■ **Saved entries**
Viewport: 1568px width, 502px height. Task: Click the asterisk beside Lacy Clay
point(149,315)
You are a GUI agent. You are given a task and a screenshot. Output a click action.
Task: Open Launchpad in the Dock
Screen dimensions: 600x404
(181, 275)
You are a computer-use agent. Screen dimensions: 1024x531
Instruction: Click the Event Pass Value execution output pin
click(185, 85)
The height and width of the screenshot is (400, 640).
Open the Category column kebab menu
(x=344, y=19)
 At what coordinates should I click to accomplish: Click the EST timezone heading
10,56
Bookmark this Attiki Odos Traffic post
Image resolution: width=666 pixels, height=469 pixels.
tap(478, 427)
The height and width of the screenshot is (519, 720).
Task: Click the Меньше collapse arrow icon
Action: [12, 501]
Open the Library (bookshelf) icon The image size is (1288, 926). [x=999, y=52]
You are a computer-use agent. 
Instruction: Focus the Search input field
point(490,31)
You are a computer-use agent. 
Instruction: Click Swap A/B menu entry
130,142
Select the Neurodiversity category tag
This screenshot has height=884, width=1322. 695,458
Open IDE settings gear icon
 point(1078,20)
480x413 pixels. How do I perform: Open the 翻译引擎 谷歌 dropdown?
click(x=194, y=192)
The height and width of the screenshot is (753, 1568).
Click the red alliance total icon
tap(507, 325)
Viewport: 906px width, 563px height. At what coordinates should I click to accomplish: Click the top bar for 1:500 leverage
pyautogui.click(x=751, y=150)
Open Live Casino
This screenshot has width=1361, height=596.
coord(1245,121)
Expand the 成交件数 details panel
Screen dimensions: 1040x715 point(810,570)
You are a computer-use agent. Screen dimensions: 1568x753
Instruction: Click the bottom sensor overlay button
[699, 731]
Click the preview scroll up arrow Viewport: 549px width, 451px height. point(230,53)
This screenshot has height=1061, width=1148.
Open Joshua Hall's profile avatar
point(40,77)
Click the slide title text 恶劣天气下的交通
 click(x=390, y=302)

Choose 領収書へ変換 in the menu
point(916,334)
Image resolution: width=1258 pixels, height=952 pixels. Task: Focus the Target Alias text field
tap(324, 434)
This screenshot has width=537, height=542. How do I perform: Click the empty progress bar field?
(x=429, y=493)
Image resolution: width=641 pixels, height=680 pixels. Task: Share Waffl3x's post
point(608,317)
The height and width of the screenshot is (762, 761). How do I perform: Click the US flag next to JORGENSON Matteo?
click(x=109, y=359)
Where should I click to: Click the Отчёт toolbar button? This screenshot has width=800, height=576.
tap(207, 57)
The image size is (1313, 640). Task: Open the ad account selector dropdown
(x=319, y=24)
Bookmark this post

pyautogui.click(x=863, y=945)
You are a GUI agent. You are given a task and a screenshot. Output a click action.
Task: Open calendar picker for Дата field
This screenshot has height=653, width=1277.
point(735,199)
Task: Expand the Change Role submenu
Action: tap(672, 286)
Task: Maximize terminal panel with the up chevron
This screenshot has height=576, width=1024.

■ **Description of the task**
Every piece of the data is to be set down again exactly.

■ **Answer for the task**
Viewport: 1568px width, 502px height. Task: Click the asterisk beside Lacy Clay
point(149,315)
You are a GUI agent. You are given a task and a screenshot. Output a click action.
Task: Open Launchpad in the Dock
Screen dimensions: 600x404
(181, 275)
You are a computer-use agent. Screen dimensions: 1024x531
Instruction: Click the Event Pass Value execution output pin
click(185, 85)
The height and width of the screenshot is (400, 640).
Open the Category column kebab menu
(x=344, y=19)
 At what coordinates should I click to accomplish: Click the EST timezone heading
10,56
Bookmark this Attiki Odos Traffic post
Image resolution: width=666 pixels, height=469 pixels.
tap(478, 427)
The height and width of the screenshot is (519, 720).
Task: Click the Меньше collapse arrow icon
Action: [12, 501]
Open the Library (bookshelf) icon The image size is (1288, 926). [x=999, y=52]
You are a computer-use agent. 
Instruction: Focus the Search input field
point(490,31)
You are a computer-use agent. 
Instruction: Click Swap A/B menu entry
130,142
Select the Neurodiversity category tag
This screenshot has height=884, width=1322. 695,458
Open IDE settings gear icon
 point(1078,20)
480x413 pixels. How do I perform: Open the 翻译引擎 谷歌 dropdown?
click(x=194, y=192)
The height and width of the screenshot is (753, 1568).
Click the red alliance total icon
tap(507, 325)
Viewport: 906px width, 563px height. At what coordinates should I click to accomplish: Click the top bar for 1:500 leverage
pyautogui.click(x=751, y=150)
Open Live Casino
This screenshot has width=1361, height=596.
coord(1245,121)
Expand the 成交件数 details panel
Screen dimensions: 1040x715 point(810,570)
You are a computer-use agent. Screen dimensions: 1568x753
Instruction: Click the bottom sensor overlay button
[699, 731]
Click the preview scroll up arrow Viewport: 549px width, 451px height. point(230,53)
This screenshot has height=1061, width=1148.
Open Joshua Hall's profile avatar
point(40,77)
Click the slide title text 恶劣天气下的交通
 click(x=390, y=302)

Choose 領収書へ変換 in the menu
point(916,334)
Image resolution: width=1258 pixels, height=952 pixels. Task: Focus the Target Alias text field
tap(324, 434)
This screenshot has width=537, height=542. How do I perform: Click the empty progress bar field?
(x=429, y=493)
Image resolution: width=641 pixels, height=680 pixels. Task: Share Waffl3x's post
point(608,317)
The height and width of the screenshot is (762, 761). How do I perform: Click the US flag next to JORGENSON Matteo?
click(x=109, y=359)
Where should I click to: Click the Отчёт toolbar button? This screenshot has width=800, height=576.
tap(207, 57)
The image size is (1313, 640). Task: Open the ad account selector dropdown
(x=319, y=24)
Bookmark this post

pyautogui.click(x=863, y=945)
You are a GUI agent. You are given a task and a screenshot. Output a click action.
Task: Open calendar picker for Дата field
This screenshot has height=653, width=1277.
point(735,199)
Task: Expand the Change Role submenu
Action: tap(672, 286)
Task: Maximize terminal panel with the up chevron
This screenshot has height=576, width=1024.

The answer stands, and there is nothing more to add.